━━━ Selection
Agreed. I had to stop reading the newspaper and now it looks like I’ll have to stop doing its crossword puzzles.

Anonymous 2:09 PM  

Good puzzle, except that he’s trying way too hard to satisfy that weird liberal quirk to celebrate weirdness. How about just a good, non political puzzle. Reagan was a president, but I’d never heard of this Mock fellow before. Or Afro Punk. And I don’t feel enriched or enlightened by knowing they exist.

Bitter Dregs 2:21 PM  

Would someone please explain to Anoa Bob about “panning” for gold?

Mary Worthless 2:28 PM  

And he ate of her maidenhead, and she brought forth a foundling and did lay it in a reed basket, and the shepherds did rejoice and they ate of unleavened bread, and there was much slaking of thirst. And the Lord pronounced it holy and without merit.
━━━━━━
Brief 1:
Retype everything in the crossword comments from "Mary Worthless 2:28" down to "and without merit.".
Brief 2:
Answer these questions about the crossword comments:
(a) At what time did Bitter Dregs post?
(b) Besides Reagan, which two names did the 2:09 PM commenter say they had never heard of?
(c) Bitter Dregs asks for someone to explain "panning" for gold to whom?
Brief 3:
Carry on the crossword comment thread from the point where it stops.
━━━ Material shown
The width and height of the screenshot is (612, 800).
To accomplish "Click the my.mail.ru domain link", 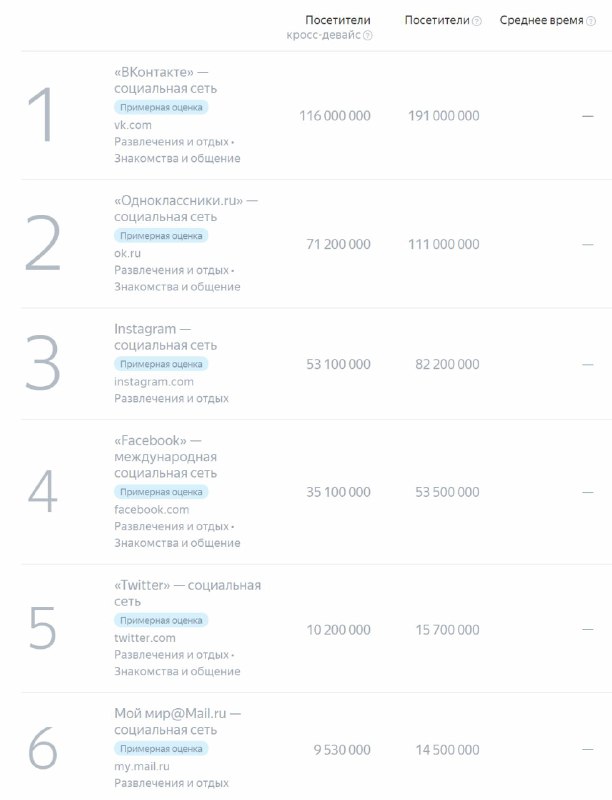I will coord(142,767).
━━━━━━
━━━ Material shown
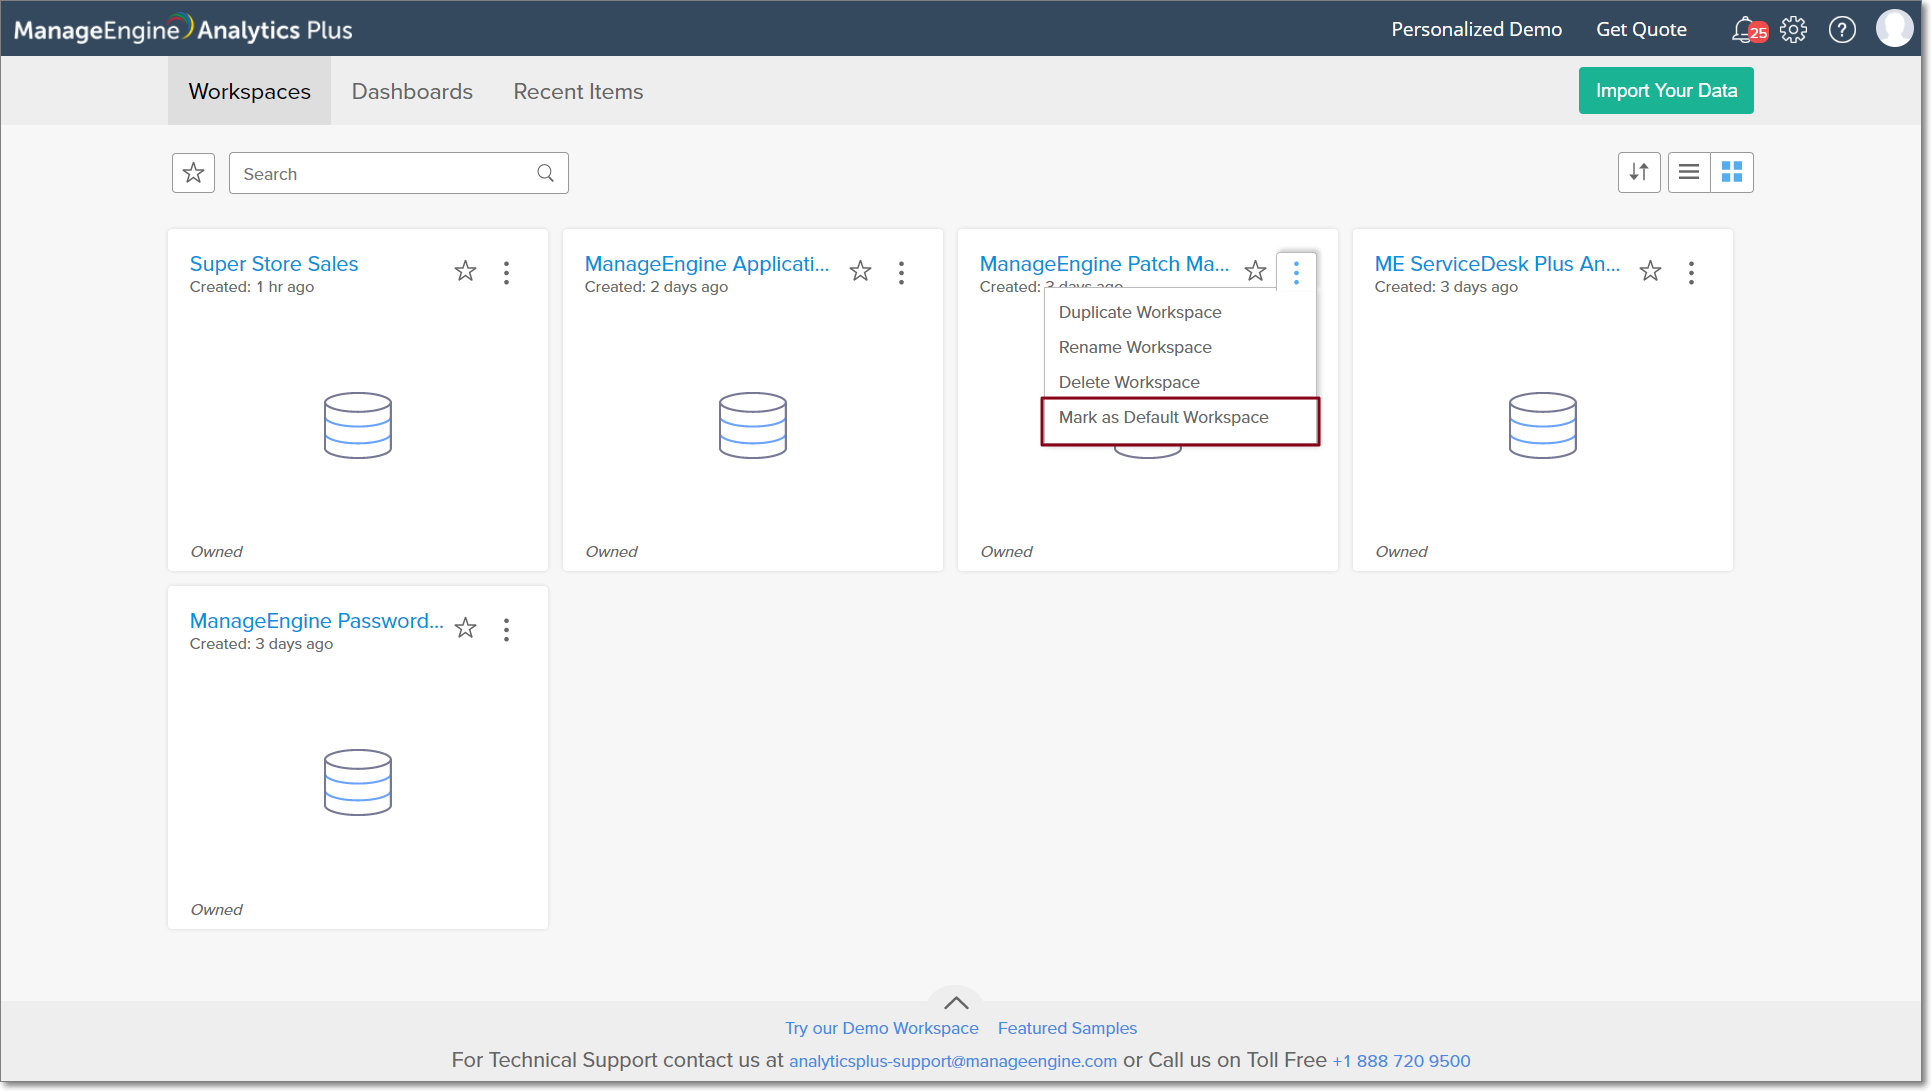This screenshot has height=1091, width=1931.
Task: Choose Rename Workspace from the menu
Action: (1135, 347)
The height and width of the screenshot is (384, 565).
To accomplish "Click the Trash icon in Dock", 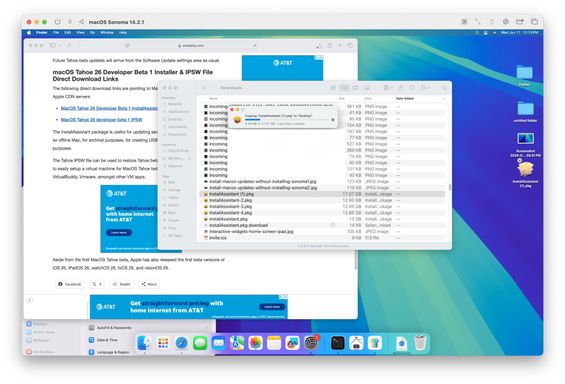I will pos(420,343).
━━━━━━
Exercise result 1:
Mary Worthless 2:28 PM  

And he ate of her maidenhead, and she brought forth a foundling and did lay it in a reed basket, and the shepherds did rejoice and they ate of unleavened bread, and there was much slaking of thirst. And the Lord pronounced it holy and without merit.

Exercise result 2:
(a) 2:21 PM
(b) Mock and Afro Punk
(c) Anoa Bob

Exercise result 3:
Hominomines 42:42
Book of Mormon

Jamie 2:36 PM  

16A is ssorcA-41 or 14-Across backwards. The answer at 14A is MOOR or ROOM backwards.

Stanley Hudson 2:37 PM  

@‘merican in Paris asks, “Do any of you students of Greek Mythology out there know whether this all is true? If it is ... wow!”

It’s not true.

Glad 2:40 PM  

Can someone explain 16 Across?

Stonewall Jaxon Teller 2:42 PM  

Anonymous 12:34, don’t let the🚪hit you on the way out.

Anonymous 2:51 PM  

@Glad 2:40 pm
See @Unknown 2:36 pm

Pope Awesome XXX 3:00 PM  

I got nothing against Mormons (all of whom I've met were very nice people) but dang that Book of Mormon can get comical at times. Mark Twain especially liked how Joseph Smith "hid up" the golden plates and the South Park guys likened it to "Bible fan-fiction."

Anoa Bob 3:28 PM  

Would someone please explain to @Bitter Dregs that I know what "panning" for GOLD means, as clearly stated in my comment. But the answer was GOLD MINER, not GOLD PANNER. I was questioning (See all those question marks?) whether panning for GOLD was different from mining for GOLD. I would DEEM it so, and, if I'm right, then the clue would fit the PANNER but not the MINER.

Just saying.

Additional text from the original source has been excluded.